[Collected data entries]
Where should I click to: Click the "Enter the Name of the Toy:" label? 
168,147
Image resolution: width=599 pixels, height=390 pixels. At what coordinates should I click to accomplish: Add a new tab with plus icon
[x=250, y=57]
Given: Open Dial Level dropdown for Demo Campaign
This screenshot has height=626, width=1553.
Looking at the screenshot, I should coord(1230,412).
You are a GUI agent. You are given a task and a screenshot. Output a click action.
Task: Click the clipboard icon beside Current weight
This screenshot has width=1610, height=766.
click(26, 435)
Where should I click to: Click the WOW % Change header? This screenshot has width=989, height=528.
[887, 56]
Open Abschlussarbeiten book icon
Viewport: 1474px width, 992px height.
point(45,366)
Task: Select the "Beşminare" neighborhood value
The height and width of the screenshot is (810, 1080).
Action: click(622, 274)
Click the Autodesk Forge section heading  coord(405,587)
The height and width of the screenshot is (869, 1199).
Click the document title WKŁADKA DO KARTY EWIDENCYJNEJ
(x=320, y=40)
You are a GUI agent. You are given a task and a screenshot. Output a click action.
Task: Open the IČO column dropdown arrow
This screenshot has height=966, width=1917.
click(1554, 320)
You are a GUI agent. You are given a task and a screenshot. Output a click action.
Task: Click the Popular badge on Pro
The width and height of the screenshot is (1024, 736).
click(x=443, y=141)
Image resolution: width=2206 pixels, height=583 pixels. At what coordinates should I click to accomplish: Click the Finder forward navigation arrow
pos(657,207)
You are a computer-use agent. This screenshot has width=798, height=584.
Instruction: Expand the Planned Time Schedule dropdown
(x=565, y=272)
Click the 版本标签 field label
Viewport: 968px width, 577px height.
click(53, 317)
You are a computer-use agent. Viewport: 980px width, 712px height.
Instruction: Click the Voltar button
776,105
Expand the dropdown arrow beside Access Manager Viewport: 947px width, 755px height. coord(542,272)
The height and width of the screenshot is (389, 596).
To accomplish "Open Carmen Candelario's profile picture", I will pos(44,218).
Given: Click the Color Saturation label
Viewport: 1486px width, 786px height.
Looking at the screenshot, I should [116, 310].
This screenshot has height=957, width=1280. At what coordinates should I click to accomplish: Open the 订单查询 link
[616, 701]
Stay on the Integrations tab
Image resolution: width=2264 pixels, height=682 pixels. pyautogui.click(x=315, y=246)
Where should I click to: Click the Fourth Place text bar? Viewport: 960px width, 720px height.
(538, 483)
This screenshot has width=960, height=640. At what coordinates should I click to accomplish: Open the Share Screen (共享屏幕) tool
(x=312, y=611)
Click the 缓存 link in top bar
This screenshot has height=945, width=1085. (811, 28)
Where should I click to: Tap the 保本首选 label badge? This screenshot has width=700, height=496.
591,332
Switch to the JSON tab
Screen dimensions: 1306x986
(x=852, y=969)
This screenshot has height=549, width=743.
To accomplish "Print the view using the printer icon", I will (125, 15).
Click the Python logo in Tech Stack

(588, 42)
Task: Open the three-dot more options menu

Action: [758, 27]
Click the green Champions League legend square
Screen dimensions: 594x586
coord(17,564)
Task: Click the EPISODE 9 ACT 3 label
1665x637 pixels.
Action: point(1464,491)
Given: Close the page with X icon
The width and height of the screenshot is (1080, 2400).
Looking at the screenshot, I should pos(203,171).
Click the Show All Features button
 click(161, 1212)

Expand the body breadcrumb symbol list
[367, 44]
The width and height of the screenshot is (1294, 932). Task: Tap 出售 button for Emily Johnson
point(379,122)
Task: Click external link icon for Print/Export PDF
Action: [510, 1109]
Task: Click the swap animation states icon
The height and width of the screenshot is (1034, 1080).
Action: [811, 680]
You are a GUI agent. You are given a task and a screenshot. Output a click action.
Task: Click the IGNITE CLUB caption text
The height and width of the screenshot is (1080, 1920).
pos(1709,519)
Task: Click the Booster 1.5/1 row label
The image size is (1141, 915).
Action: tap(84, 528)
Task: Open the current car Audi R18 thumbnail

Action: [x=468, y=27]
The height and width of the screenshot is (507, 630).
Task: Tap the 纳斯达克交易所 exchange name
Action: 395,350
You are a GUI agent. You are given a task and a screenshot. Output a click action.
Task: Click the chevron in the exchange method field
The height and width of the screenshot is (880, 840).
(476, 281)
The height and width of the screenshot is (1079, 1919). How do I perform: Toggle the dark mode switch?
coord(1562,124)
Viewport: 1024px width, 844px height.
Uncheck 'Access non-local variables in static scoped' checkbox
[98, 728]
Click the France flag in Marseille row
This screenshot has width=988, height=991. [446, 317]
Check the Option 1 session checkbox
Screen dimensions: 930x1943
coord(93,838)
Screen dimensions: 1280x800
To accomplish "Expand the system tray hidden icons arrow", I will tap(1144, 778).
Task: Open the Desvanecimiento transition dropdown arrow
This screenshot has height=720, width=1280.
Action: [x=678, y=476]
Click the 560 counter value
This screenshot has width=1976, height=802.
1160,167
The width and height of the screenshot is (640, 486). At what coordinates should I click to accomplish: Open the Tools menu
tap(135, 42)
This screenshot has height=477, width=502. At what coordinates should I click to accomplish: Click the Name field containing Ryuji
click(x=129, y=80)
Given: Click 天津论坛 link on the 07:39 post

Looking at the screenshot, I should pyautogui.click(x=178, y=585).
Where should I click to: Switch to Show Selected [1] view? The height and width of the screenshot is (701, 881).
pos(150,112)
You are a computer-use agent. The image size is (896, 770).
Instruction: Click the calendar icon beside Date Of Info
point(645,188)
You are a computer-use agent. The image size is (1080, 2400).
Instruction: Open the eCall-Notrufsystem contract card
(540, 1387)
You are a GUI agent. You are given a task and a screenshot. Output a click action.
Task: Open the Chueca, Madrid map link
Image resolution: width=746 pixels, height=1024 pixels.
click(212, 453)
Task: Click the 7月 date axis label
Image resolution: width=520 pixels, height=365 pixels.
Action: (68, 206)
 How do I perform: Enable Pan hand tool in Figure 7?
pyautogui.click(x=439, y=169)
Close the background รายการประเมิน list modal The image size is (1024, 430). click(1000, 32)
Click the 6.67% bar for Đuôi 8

Activity ▸ All lines above that include the word "computer" should be located and copied.

Problem solution ▸
You are a computer-use agent. This screenshot has width=798, height=584.
You are a computer-use agent. Viewport: 980px width, 712px height.
You are a computer-use agent. The image size is (896, 770).
You are a computer-use agent. The image size is (1080, 2400).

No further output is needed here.